Senior Health Data Analyst, Fairfield, CA
Senior Health Data Analyst
Job Locations US-CA-Fairfield
Job ID 2019-1547
The Senior Health Data Analyst contributes to the overall success of the organization by developing analytic solutions that support activities related to health services utilization management, care coordination, quality improvement and population health. Through analyzing patient claims, member enrollment, and other data, the Senior Health Data Analyst participates in identifying progress, performance and opportunities for improvement on programs, quality of care, patient experience, and other metrics. The Senior Health Data Analyst requires a thorough understanding of healthcare data and workflows, combined with an extensive experience creating large data sets, conducting statistical data analysis (SAS), and using BI tools (Tableau).
- Works closely with other members of the Health Analytics team, as well as the Financial Analytics and Data Warehouse teams to gather key data from various internal and external systems.
- Creates data sets, extracts and synthesizes data; conducts and interprets quantitative analyses.
- Prepares a variety of reports, including statistical analyses and dashboards that allow key stakeholders to make informed business decisions based on data.
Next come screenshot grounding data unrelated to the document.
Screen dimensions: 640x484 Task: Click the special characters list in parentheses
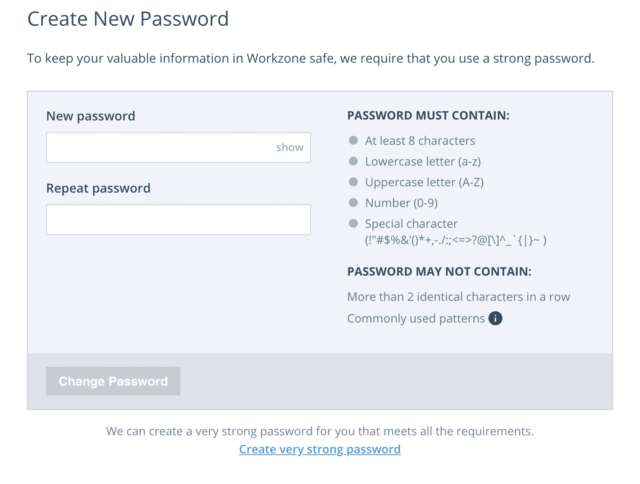click(x=456, y=240)
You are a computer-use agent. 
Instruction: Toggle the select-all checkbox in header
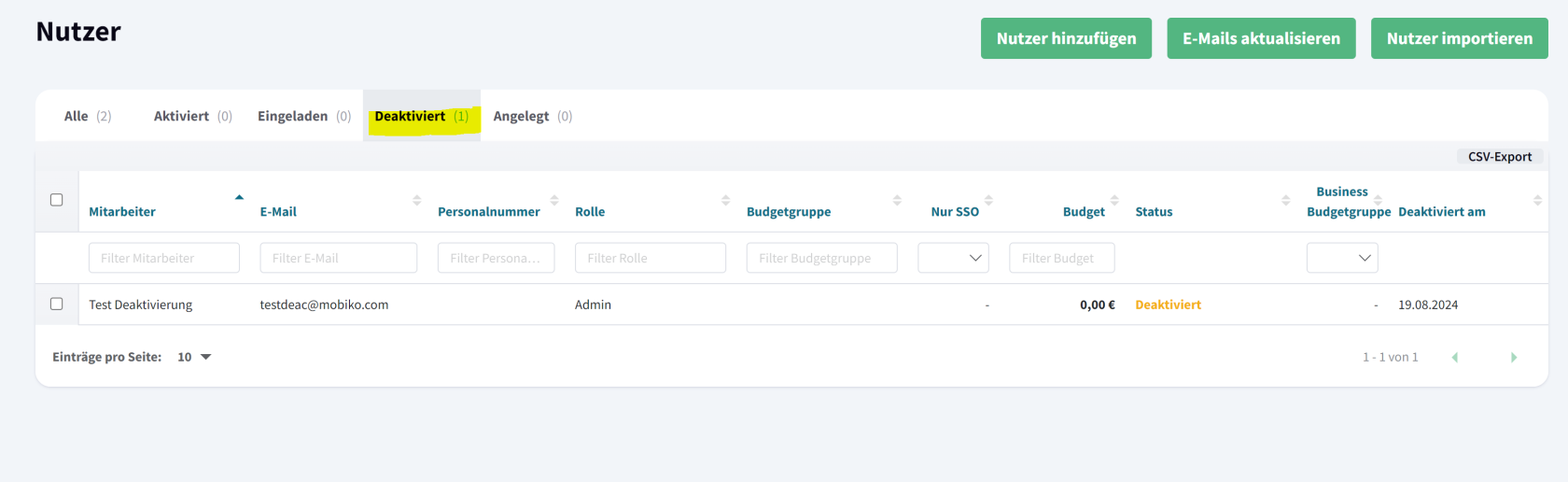[57, 200]
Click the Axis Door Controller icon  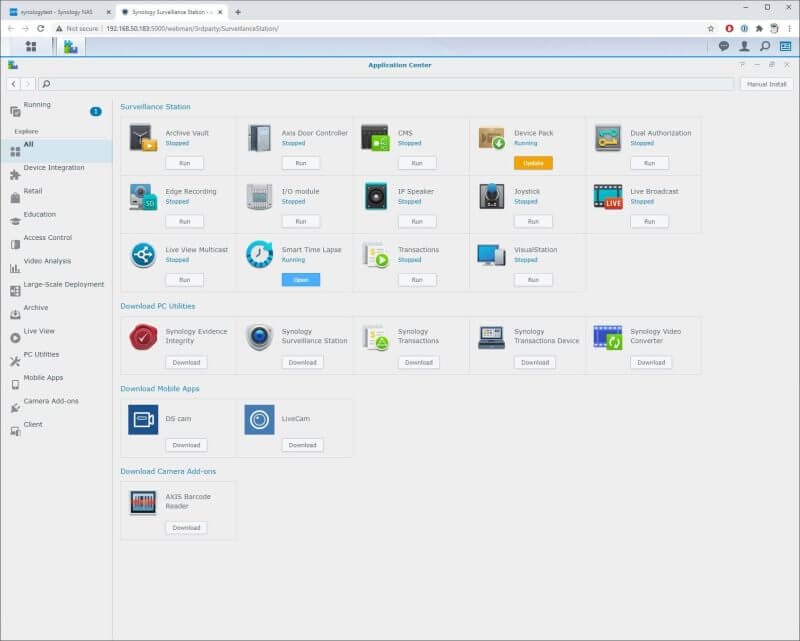[259, 138]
- Assists in design and development of data collection strategies, aggregation, analysis, and reporting to ensure data integrity and enhance information value.
- Generates a quality work product, presentable for content and audience, in a timely manner while maintaining strong attention to detail.
- Manages and prioritizes workload while meeting deliverables and expectations.
- Works autonomously and collaboratively with report requestors, providing guidance to define report requirements and validate results.
- Works collaboratively across departments to understand and meet analytic needs.
- Researches and recommends areas for improvement of data quality and reporting.
- Maintains in-depth knowledge of health plan operations, including claims processing, utilization management, quality improvement activities and pay for performance programs
- Documents report processes/logic and actively engages in department’s documentation efforts to improve knowledge base of team.
SECONDARY DUTIES AND RESPONSIBILITIES
- Performs other assigned or needed activities required to assure success of the organization.
- Participates in special projects as needed.
- Performs other duties as assigned.
Education and Experience
Bachelor’s degree with concentration in health informatics, health administration, public health, computing, epidemiology, statistics or related field, Master’s degree preferred. Minimum four (4) years of experience in data analysis and reporting.
Special Skills, Licenses and Certifications
Knowledge of major health plan operations: healthcare claims processing, membership, provider, and benefits; or equivalent combination of education and experience. Excellent knowledge of data collection, analysis, statistics and data presentation with experience in data mining techniques and procedures. Experience using statistical packages for analyzing large data sets. Experience working with administrative data, ideally health care data. Understanding of health data formats including claims, lab and pharmacy. Knowledge of clinical coding systems (e.g., ICD9, ICD10, CPT). Proficiency in inferential and predictive statistical analysis. Proficiency in business software applications such as Microsoft Office Suite, SQL, SAS, and Tableau.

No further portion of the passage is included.